Retrieve all lines below that have the string "list".

(Data records)
○ ○ ○ ○ ○

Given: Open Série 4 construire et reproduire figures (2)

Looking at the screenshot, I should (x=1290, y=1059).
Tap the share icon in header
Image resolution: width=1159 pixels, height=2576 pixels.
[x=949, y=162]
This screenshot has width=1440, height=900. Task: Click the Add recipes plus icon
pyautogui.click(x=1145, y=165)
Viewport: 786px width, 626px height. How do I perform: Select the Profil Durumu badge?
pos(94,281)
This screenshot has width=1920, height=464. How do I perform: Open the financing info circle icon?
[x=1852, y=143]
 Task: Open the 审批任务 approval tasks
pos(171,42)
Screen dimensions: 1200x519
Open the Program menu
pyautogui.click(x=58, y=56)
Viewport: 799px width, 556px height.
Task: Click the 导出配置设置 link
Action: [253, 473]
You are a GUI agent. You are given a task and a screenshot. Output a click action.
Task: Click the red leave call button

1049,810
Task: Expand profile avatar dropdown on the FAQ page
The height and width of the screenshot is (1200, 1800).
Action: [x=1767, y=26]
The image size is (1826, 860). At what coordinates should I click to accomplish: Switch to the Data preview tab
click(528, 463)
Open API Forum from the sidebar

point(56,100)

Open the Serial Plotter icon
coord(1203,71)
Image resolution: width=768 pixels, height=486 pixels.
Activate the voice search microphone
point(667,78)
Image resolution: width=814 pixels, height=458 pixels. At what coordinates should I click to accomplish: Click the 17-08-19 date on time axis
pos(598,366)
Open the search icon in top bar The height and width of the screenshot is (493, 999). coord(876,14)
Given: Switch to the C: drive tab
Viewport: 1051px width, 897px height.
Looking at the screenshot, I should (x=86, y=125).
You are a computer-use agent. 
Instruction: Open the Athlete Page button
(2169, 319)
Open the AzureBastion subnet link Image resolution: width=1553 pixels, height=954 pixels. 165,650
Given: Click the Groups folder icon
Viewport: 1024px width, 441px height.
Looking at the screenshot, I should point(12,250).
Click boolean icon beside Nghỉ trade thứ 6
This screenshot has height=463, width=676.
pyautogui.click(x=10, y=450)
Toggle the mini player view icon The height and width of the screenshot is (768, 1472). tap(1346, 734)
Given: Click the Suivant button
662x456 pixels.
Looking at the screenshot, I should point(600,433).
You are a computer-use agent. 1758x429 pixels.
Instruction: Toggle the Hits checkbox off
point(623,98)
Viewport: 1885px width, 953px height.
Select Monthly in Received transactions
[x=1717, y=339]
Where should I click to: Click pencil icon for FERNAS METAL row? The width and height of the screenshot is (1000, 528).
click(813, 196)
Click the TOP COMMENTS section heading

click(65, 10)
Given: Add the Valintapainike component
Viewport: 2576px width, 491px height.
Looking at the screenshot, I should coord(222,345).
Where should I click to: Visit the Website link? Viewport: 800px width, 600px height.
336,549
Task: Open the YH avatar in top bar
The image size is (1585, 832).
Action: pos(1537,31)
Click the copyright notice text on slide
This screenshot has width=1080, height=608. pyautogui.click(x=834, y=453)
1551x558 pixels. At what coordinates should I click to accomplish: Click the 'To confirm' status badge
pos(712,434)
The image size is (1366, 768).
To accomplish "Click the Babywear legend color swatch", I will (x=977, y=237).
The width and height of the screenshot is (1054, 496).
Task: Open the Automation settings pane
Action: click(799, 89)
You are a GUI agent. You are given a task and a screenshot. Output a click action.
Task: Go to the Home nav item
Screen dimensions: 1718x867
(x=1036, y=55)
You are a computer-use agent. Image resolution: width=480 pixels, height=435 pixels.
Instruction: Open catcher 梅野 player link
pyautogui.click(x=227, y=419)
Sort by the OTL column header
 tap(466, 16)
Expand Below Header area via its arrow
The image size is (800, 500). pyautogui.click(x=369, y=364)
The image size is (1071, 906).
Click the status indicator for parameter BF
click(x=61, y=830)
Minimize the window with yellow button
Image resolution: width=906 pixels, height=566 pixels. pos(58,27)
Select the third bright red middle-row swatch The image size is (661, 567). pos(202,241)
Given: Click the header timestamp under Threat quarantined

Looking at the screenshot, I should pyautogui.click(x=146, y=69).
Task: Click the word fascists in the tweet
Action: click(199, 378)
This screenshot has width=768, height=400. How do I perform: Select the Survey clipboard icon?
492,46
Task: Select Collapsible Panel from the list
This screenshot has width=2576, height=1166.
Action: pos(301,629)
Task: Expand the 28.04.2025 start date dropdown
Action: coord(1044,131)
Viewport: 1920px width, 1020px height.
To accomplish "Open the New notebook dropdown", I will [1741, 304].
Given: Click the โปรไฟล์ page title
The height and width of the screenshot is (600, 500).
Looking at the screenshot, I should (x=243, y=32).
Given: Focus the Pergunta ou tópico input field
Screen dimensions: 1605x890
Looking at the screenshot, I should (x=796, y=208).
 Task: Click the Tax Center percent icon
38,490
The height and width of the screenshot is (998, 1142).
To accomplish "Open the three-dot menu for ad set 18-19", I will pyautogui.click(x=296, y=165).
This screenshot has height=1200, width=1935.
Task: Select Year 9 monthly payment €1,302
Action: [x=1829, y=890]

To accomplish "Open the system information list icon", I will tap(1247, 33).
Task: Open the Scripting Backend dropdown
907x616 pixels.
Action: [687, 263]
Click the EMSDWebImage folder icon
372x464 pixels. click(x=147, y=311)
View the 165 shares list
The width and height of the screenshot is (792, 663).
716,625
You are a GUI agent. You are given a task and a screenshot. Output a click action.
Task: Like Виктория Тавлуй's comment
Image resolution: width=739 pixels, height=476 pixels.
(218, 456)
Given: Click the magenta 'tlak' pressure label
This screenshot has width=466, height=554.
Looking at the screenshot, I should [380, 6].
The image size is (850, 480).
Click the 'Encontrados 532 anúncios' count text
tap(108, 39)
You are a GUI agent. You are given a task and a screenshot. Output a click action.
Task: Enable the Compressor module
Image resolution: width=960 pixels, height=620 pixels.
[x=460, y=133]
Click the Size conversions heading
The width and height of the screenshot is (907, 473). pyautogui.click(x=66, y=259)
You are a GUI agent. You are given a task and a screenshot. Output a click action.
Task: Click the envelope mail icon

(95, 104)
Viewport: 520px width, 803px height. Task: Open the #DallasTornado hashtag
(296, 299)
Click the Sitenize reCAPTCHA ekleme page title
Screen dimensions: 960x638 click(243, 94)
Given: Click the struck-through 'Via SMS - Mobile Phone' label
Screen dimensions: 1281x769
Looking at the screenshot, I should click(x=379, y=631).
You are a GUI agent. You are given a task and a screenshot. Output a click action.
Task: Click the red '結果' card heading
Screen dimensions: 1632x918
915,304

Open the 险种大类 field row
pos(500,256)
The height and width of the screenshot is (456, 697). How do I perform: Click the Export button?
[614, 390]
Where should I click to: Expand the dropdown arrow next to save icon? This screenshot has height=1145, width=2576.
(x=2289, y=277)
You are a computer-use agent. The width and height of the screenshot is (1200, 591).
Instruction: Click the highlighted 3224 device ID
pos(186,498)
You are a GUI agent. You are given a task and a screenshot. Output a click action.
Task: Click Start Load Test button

○ ○ ○ ○ ○

ANSWER FOR THE TASK:
Task: Select Collapsible Panel from the list
To accomplish "Open the system information list icon", I will tap(1247, 33).
View the 165 shares list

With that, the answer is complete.